There was a bit of a cross-fence showdown last week, chez Twangy. I was working away upstairs on my designs for some flash banners, Thursday, this was, when Peter the Great (our builder) hailed me from downstairs.

Your neighbours don’t like the fence, he says, in his characteristically laconic fashion.

The words hung in the air as I realised my fatal mistake. Drat! Of course, of course! I broke the first rule in the book: ALWAYS DISINGENUOUSLY BUTTER UP THE NEIGHBOURS, WHEN DOING WORK IN THE HOUSE, (even when you have no intention of changing your plans, in the event they are not pleased by the above-mentioned). We were putting a little inoffensive wooden fence over the 3’6” foot wall that is there already to bring it to 5’10”, but the proper channels had not been gone through! We had Failed to Consult.


Nuala (and/or Nellie?) and Larry are in their back garden milling up and down like confused farm animals.

What are you doing here - with this? They declaim, in theatrically bewildered attitude.

Eh. We. Eh. Just wanted to have a little more privacy

PRIVACY! They splutter, outraged by this weird notion.

And.. I persist.. to put some exocet missiles plants along here -


A few shrubs..


And thus the dam was unleashed:You better not be having a business there, you know you can’t!We had a big hedge there and we took it down because we couldn’t manage it, and now we’re back to square one! And you took light from us, she says, gesturing to the kitchen extension which is a square metre bigger than it once was. And you didn’t even ask us!
She looks really upset.
But after this emotional outburst, things seemed to improve as the penny dropped that I was not going to put up a fight, and, you know, there was no fight to have. After some reflection, I think it was more the idea of change than any real objection, because they calmed down after some mollification and frequent use of the word “compromise” on my part. (Years of dealing with my father have made me an expert in this stuff. They had no idea who they were dealing with. I am the Queen of Reconciliation. They hadn’t a hope). So I apologised. And made promises to buy them off I mean plamas them pour oil on troubled waters by getting someone to paint their side of the fence/or put up white wire or something. I think the issue might be the maintenance of any plants – I have wracked my brains, and it’s the best I can come up with. Their garden is mostly tarmacked apart from the concession of a narrow strip of flowerbed on one side wherein 2 tulips are permitted to reside. Apart from that, it could easily be a minute doll size car park. It’s as sterile as the moon.  

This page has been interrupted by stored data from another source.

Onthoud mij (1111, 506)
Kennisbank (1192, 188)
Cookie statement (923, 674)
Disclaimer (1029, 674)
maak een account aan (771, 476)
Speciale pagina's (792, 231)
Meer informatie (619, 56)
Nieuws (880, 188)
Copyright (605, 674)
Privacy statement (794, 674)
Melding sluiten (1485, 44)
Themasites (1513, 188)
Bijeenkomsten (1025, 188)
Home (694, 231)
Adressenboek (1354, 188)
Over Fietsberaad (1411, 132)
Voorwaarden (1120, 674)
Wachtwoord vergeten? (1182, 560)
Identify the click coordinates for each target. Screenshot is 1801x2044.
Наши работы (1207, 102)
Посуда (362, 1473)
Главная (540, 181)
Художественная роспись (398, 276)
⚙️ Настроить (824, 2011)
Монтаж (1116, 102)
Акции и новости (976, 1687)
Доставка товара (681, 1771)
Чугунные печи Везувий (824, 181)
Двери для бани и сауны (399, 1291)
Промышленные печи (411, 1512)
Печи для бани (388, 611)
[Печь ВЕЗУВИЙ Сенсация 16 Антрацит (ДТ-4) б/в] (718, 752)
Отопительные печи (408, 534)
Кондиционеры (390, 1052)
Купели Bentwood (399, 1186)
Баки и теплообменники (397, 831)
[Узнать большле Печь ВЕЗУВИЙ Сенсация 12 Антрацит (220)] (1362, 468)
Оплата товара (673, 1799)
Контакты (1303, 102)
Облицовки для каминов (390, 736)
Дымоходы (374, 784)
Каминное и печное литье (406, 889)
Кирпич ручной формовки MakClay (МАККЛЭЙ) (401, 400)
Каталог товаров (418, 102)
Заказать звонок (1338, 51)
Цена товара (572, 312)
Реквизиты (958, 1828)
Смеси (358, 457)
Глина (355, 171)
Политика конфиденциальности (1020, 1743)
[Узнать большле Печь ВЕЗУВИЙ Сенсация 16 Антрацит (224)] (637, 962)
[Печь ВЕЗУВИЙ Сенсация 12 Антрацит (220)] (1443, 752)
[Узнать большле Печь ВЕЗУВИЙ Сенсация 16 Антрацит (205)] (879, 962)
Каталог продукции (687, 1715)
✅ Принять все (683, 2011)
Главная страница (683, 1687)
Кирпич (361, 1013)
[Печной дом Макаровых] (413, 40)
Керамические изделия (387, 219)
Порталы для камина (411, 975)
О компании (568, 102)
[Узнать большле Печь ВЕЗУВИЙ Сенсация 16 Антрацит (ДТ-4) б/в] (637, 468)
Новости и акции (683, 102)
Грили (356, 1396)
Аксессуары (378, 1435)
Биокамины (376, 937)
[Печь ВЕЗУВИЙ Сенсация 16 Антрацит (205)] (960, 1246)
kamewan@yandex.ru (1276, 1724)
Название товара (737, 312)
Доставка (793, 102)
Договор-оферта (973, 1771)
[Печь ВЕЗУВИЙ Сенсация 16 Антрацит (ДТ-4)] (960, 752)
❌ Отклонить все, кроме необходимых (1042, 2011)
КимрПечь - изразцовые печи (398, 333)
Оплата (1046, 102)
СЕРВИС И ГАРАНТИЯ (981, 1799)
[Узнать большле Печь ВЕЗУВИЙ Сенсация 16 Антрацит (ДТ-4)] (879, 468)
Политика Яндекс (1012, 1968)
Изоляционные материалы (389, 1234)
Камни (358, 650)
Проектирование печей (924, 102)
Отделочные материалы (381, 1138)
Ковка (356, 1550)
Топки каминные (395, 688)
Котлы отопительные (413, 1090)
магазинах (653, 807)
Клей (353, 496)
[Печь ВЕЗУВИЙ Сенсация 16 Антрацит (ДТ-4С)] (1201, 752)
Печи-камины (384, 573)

Poor oul things. Actually the husband (who is elderly and frail) was much less excitable, and inclined to say it’d be alright. The wife was the one that might need to Get Out More.
So, yesterday, with some trepidation, I stuck a note in their door, offering to pay for the paint job. A masterstroke in my unhumble opinion (well played me!) for it is thus that I will regain the moral high ground while simultaneously putting the ball in their court, with the added bonus that, now they have calmed down, they might realise: a) we are not so bad. At least we’re quiet b) they overreacted and maybe should be feeling a bit silly c) they’ll have to ring me up and arrange the payment.